- EXERCISE GOAL
Give again the entries below exactly, beginning at the first line and ending at the line with "The width and height of the screenshot is (1408, 840).".

%%

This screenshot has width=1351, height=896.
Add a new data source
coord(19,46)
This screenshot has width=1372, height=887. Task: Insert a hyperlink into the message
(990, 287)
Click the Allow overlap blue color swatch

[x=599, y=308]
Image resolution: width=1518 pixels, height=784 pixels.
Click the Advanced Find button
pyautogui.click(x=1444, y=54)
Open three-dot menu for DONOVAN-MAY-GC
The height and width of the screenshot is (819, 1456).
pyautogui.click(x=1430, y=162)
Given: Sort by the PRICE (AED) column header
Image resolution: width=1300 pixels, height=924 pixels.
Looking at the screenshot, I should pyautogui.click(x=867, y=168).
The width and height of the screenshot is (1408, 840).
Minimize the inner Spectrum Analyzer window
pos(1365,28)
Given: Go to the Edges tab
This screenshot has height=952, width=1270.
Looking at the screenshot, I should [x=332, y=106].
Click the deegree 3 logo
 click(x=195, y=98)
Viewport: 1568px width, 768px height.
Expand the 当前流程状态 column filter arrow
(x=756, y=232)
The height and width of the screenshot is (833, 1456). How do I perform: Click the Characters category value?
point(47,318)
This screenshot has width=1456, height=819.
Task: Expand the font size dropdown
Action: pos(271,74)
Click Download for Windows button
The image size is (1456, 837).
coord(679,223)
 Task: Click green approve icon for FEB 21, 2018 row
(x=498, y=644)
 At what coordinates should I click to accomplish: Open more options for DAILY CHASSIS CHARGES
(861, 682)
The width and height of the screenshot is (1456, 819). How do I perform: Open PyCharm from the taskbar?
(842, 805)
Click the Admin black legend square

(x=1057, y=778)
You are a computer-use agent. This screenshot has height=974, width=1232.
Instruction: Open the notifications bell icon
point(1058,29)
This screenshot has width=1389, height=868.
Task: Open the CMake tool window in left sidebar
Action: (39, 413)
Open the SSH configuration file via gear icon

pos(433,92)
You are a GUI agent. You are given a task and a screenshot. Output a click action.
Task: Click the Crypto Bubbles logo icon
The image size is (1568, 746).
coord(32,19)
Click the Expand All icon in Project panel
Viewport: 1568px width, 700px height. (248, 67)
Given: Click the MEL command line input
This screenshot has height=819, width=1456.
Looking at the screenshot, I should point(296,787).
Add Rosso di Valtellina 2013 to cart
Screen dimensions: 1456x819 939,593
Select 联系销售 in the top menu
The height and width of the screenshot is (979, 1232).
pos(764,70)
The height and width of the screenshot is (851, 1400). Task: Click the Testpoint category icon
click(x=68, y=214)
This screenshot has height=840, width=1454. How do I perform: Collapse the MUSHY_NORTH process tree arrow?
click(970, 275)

%%

- SOLUTION
This screenshot has width=1351, height=896.
Add a new data source
coord(19,46)
This screenshot has width=1372, height=887. Task: Insert a hyperlink into the message
(990, 287)
Click the Allow overlap blue color swatch

[x=599, y=308]
Image resolution: width=1518 pixels, height=784 pixels.
Click the Advanced Find button
pyautogui.click(x=1444, y=54)
Open three-dot menu for DONOVAN-MAY-GC
The height and width of the screenshot is (819, 1456).
pyautogui.click(x=1430, y=162)
Given: Sort by the PRICE (AED) column header
Image resolution: width=1300 pixels, height=924 pixels.
Looking at the screenshot, I should pyautogui.click(x=867, y=168).
The width and height of the screenshot is (1408, 840).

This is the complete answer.